해결됨: About TPC-C kernel implementation (aso) instruction

ryanpark · ‎01-13-2025

https://docs.habana.ai/en/latest/TPC/TPC_User_Guide/TPC_Coherency.html

As TPC_User_Guid stated, to ensure the coherency between each kernel, it seems that we use ASO instruction if each TPC kernel accesses the same global memory.

For instance, if we need to read and update the values in matrix C (in the same coordinates), we must block them to protect coherency, or each TPC core might read past values that haven't been updated yet.

Are there some examples of the ASO instructions?

There are no references that I could find. Currently, I have only one way to access the same global memory, which needs to consist of coherency.

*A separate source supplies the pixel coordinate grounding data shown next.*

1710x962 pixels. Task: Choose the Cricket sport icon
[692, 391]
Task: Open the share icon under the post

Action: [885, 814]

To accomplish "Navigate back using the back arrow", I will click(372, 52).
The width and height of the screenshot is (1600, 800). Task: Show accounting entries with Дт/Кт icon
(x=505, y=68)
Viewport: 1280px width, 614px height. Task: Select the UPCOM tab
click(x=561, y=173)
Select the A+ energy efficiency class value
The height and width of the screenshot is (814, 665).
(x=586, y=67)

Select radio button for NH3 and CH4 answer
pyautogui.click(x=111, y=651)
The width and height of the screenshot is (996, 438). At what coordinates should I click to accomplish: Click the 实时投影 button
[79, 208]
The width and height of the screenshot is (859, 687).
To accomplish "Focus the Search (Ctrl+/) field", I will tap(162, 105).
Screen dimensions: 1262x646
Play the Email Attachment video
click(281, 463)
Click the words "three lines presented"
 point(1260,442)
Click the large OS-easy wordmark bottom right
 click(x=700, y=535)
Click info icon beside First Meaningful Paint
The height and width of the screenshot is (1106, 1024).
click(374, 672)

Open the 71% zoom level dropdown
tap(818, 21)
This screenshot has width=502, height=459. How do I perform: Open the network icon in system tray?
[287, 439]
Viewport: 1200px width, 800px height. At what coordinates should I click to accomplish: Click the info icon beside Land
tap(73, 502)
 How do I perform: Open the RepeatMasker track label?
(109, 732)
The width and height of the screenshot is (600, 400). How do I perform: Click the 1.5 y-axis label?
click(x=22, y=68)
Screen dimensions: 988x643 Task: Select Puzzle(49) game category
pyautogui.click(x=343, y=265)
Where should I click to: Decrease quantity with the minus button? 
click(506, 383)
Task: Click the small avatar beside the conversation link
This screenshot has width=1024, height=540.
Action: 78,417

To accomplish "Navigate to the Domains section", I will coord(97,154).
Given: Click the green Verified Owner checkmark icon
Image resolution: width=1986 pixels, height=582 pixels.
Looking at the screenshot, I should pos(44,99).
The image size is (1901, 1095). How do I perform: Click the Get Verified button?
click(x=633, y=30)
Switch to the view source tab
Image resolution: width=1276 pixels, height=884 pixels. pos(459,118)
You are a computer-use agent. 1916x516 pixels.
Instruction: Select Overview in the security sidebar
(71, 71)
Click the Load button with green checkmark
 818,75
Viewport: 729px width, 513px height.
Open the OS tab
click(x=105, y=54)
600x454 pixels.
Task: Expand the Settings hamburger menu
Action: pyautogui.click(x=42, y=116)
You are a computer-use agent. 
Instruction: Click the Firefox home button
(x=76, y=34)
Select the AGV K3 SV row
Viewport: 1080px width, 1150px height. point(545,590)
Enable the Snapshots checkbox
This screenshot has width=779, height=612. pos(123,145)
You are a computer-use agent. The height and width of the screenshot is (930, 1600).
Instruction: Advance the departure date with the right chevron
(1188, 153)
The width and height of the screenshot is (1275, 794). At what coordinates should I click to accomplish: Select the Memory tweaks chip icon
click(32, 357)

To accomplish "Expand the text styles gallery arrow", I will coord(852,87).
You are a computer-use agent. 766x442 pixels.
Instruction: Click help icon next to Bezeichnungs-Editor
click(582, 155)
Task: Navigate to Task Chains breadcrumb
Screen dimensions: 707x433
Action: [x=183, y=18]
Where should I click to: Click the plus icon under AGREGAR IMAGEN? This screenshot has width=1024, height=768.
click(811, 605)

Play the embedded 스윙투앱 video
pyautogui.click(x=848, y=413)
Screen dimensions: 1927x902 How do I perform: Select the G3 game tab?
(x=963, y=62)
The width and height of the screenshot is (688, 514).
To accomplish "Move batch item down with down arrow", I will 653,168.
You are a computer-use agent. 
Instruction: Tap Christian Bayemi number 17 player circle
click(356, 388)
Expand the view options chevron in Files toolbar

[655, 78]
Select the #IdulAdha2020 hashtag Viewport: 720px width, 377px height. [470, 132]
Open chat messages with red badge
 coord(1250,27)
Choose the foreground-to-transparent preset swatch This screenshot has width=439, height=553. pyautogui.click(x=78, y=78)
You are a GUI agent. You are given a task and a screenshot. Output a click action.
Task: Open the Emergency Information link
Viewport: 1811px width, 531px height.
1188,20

James_Edwards · ‎01-15-2025

R&D pointed me at this sample: Habana_Custom_Kernel/kernels/include/pscan_combined.h at dev/zhzhang/pscan_gaudi2 · HabanaAI/Habana_Custom_Kernel

Is this sufficient?

원본 게시물의 솔루션 보기

James_Edwards · ‎01-15-2025

Currently there are no examples of using the ASO instruction outside of the description given in the base documentation or in the TPC tutorial, given here: Use TPC Kernels on Intel® Gaudi® Technology. I will see if I can contact R&D and get a code snippet pertaining to this.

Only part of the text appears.